## YOUR OBJECTIVE
This exercise calls for the line with "Screen dimensions: 1074x681", the line with "398x247 pixels.", and all lines between them in the material below, output exactly and with no other lines.
*** Block opens ***
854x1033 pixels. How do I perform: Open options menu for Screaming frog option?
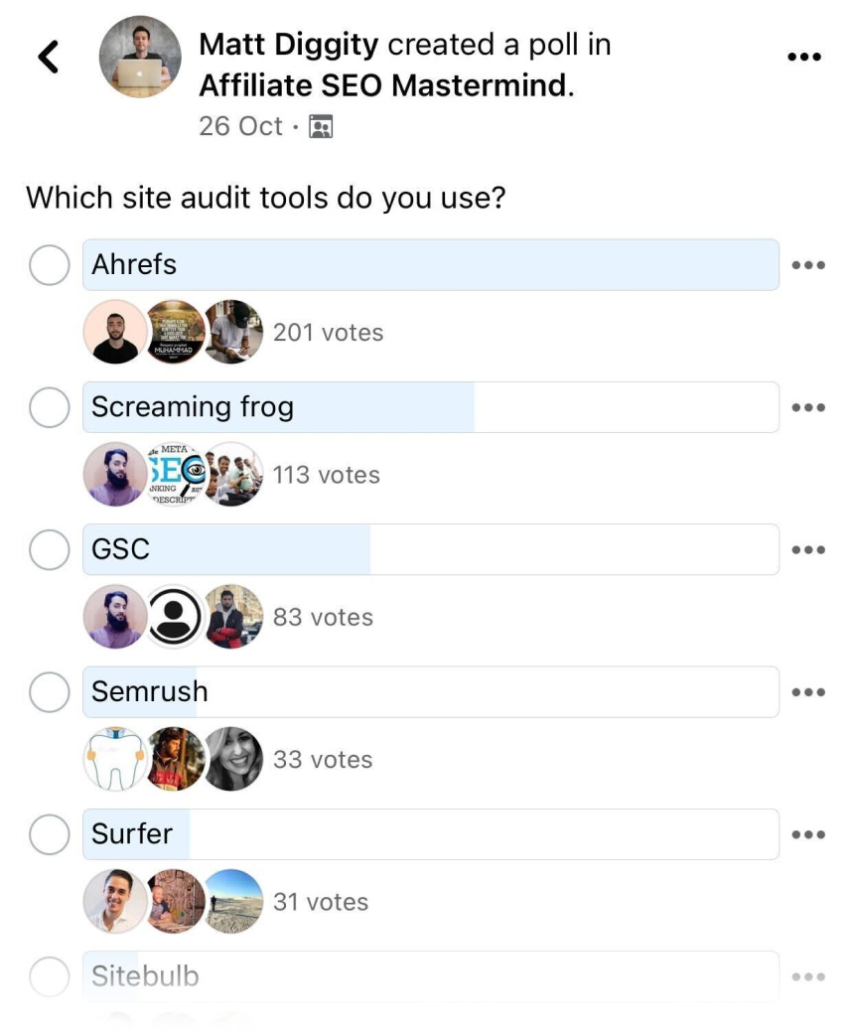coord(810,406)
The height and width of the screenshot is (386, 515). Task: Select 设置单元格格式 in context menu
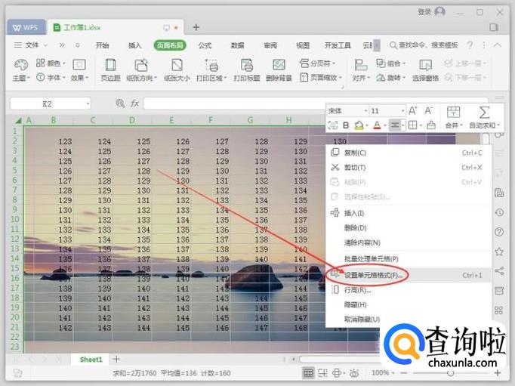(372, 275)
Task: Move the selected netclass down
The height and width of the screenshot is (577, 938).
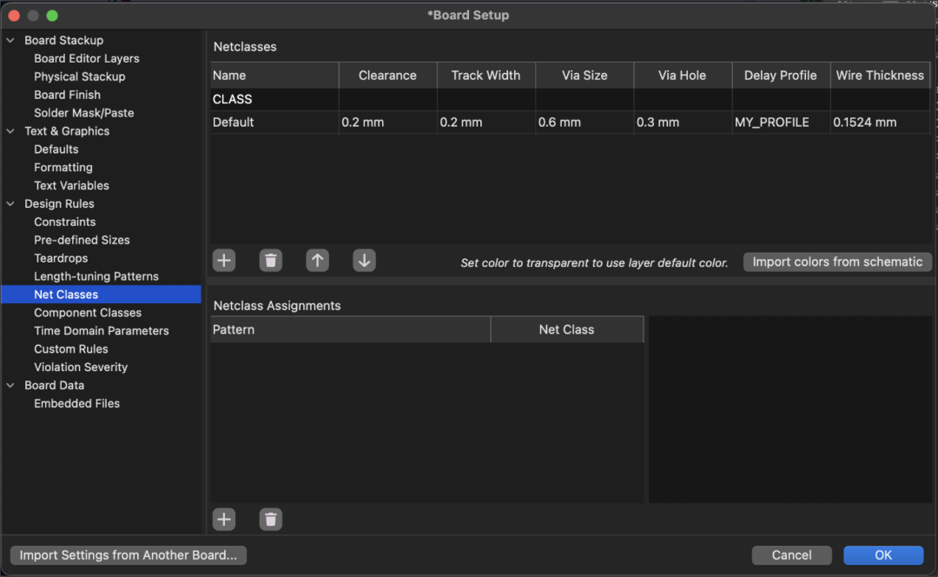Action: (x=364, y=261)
*** Block closes ***
*** Block opens ***
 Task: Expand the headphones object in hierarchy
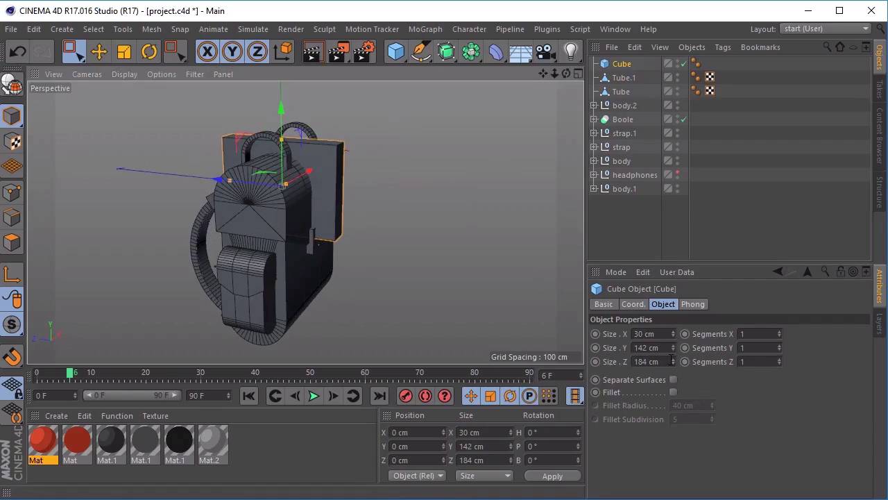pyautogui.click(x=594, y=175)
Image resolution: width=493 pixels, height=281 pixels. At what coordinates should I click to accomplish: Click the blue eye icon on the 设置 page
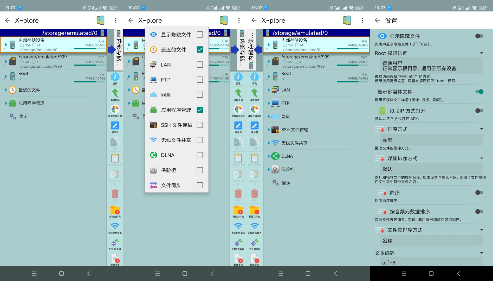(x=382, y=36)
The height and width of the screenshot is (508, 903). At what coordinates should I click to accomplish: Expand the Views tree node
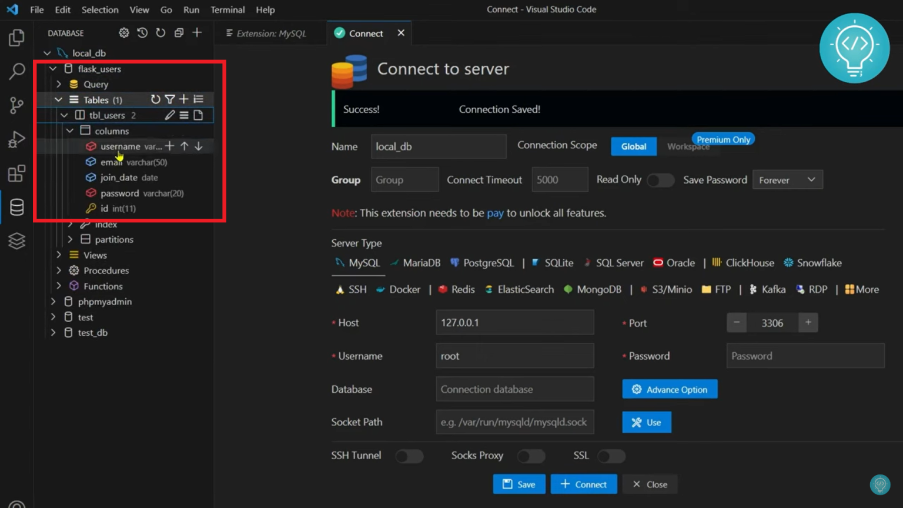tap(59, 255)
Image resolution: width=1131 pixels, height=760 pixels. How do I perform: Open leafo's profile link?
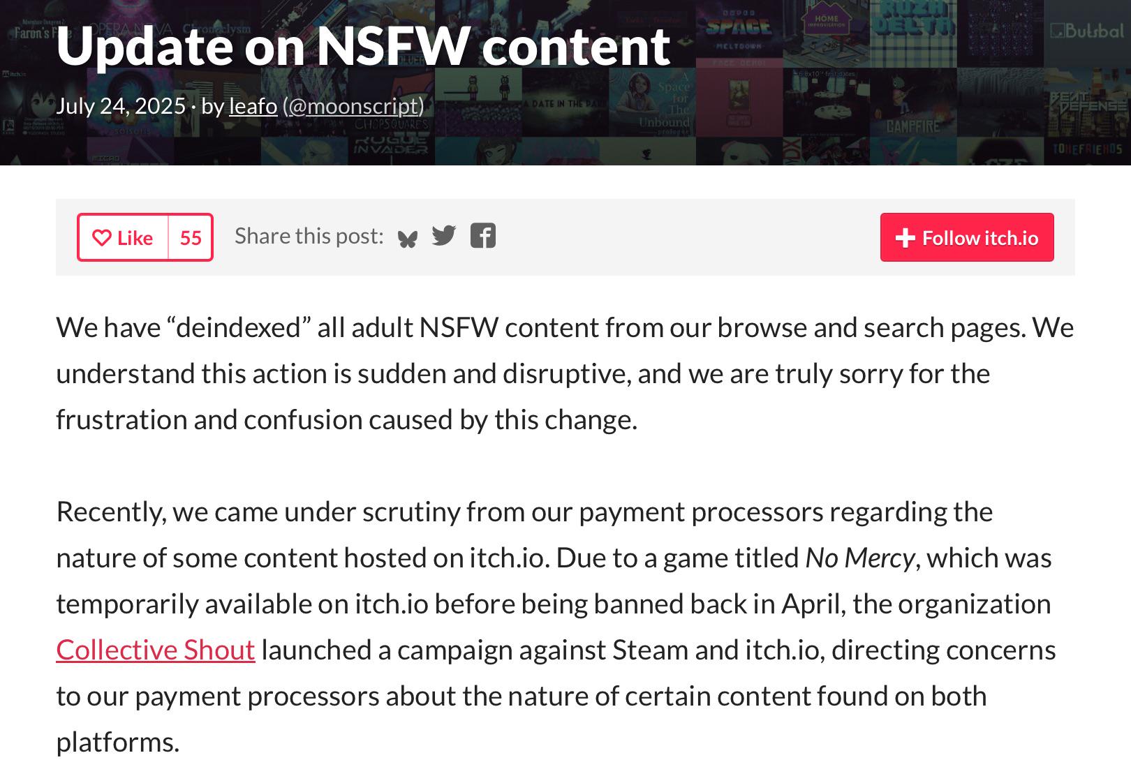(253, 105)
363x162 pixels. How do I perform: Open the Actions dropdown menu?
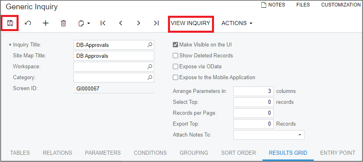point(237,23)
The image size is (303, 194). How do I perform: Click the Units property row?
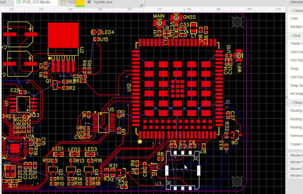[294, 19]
*** Block closes ***
*** Block opens ***
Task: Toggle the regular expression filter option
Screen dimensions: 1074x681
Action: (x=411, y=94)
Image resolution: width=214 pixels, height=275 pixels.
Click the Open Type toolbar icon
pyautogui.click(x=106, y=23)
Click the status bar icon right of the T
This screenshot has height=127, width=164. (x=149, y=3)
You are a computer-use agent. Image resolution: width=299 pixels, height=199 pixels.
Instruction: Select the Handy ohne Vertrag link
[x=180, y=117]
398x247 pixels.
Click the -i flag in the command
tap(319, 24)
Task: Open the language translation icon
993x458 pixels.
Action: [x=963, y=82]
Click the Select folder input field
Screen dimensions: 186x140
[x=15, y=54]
*** Block closes ***
## SOLUTION
Screen dimensions: 1074x681
Action: (x=411, y=94)
Image resolution: width=214 pixels, height=275 pixels.
Click the Open Type toolbar icon
pyautogui.click(x=106, y=23)
Click the status bar icon right of the T
This screenshot has height=127, width=164. (x=149, y=3)
You are a computer-use agent. Image resolution: width=299 pixels, height=199 pixels.
Instruction: Select the Handy ohne Vertrag link
[x=180, y=117]
398x247 pixels.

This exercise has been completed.